FIG. 2 is a schematic sectional view taken approximately along the line 2--2 of FIG. 1;

FIGS. 3 and 4 are somewhat schematically enlarged views illustrating portions of the mechanism shown in FIG. 1 in two different operative positions; and

FIG. 5 is a sectional view of a modified embodiment of the present invention.

The present invention provides an improved differential mechanism, and particularly an improved locking actuator mechanism for a locking-type of differential mechanism. As noted hereinabove, locking differentials are used as limited slip differentials between wheels of a vehicle and which function when one wheel of the vehicle slips to transmit the torque to the nonslipping wheel of the vehicle. Such differential are also usable inter axle in four-wheel drive vehicles. In such an environment, the differential operates, in the event that a wheel on one axle is slipping, to transmit the torque to the nonslipping wheels on the other axle. The embodiment of the invention, disclosed in FIG. 1 and generally designated 10, comprises a differential mechanism which is utilized as an inter-axle differential in a four-wheel drive vehicle.

The differential mechanism 10 which is illustrated in FIG. 1 includes a differential case or housing 11, a pair of side gears 12, 13, and pinions, one of which is designated 14 and shown schematically in FIG. 1. The pinions 14, of course, mesh with the sides gears 12, 13 and are also located in the case 11.

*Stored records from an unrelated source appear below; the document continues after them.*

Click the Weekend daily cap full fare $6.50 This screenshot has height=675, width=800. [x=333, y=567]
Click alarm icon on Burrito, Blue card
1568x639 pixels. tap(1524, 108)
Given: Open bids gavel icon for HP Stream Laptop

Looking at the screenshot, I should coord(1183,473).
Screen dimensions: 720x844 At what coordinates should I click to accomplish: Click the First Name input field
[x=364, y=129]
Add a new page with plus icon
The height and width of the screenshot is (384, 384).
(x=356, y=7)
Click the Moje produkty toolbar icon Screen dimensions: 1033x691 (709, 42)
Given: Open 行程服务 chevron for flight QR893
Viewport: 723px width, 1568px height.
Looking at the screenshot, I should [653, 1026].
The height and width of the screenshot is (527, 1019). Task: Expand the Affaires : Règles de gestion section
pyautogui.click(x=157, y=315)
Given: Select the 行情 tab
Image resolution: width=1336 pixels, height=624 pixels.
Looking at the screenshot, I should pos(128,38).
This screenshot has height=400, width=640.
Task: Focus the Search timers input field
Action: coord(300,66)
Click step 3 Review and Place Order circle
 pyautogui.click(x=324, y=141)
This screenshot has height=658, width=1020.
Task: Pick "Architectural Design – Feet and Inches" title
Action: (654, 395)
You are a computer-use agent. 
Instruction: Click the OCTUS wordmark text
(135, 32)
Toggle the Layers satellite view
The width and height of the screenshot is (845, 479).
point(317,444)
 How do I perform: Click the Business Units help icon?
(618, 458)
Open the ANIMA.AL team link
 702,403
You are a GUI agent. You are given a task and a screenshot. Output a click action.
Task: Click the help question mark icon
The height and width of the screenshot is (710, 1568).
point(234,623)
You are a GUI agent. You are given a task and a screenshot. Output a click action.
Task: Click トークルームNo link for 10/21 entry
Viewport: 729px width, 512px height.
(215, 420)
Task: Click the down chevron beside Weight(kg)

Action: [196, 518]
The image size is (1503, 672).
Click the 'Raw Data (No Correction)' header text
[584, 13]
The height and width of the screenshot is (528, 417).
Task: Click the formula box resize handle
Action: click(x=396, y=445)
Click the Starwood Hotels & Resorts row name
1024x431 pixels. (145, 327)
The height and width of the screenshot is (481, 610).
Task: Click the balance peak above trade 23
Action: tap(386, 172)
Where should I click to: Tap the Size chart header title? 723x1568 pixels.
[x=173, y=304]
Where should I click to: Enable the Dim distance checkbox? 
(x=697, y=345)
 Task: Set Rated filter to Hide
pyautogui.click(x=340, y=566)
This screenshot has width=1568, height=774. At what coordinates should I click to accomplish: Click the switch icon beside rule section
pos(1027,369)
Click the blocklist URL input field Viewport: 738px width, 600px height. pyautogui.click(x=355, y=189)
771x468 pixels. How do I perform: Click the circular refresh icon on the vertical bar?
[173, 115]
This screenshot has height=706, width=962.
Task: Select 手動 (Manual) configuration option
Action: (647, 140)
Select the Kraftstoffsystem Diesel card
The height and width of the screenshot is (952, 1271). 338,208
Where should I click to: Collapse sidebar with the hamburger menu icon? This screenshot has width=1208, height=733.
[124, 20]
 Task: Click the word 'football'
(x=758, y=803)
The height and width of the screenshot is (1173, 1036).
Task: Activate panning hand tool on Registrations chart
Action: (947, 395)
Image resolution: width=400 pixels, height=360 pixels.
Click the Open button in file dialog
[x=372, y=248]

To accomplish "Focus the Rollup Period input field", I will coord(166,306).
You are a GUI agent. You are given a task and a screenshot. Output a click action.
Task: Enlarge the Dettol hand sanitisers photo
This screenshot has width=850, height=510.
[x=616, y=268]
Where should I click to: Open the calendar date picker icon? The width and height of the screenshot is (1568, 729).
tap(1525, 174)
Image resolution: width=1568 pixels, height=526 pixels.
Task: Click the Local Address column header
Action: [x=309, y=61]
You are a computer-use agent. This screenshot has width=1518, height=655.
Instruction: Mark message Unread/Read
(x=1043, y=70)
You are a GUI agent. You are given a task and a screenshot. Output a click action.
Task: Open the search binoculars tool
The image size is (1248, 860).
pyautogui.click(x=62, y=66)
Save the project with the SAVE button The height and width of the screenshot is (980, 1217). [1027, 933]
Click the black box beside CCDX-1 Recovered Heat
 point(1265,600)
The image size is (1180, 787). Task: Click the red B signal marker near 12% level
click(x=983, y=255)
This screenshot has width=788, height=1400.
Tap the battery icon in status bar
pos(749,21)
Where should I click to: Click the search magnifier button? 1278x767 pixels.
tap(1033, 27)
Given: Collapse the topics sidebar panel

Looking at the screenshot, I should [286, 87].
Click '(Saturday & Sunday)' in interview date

The input drive to the differential mechanism 10 is through a shaft 20 which is drivingly connected with the transmission of the vehicle. The shaft 20 projects into the case 11 and on its inner end has a cross shaft or stub shaft 21 thereon, which extends transversely of the shaft 20 and on which the pinions 14 are rotatably mounted. The shaft 21 extends (not shown) into the case 11 and upon rotation of the shaft 20, the case 11 and pinions 14 are rotated therewith about the axis of the shaft 20.

As the pinions 14 are rotated, torque is transmitted thereby to the side gears 12, 13 through the meshing gear teeth of the pinions 14 and side gears 12 and 13. The side gear 12 has a hub portion 22 which is splined at 23. The splined portion 23 is provided for connection to a suitable drive member such as a gear or sprocket, which in turn is drivingly connected in a suitable manner to drive the front wheels of the vehicle. The side gear 12 has a central opening therethrough and is supported by the shaft 20 which extends through the opening in the side gear and into the case. Suitable needle bearings designated 25 and 26 encircle the shaft 20 and support the side gear 12 thereon for rotation relative thereto.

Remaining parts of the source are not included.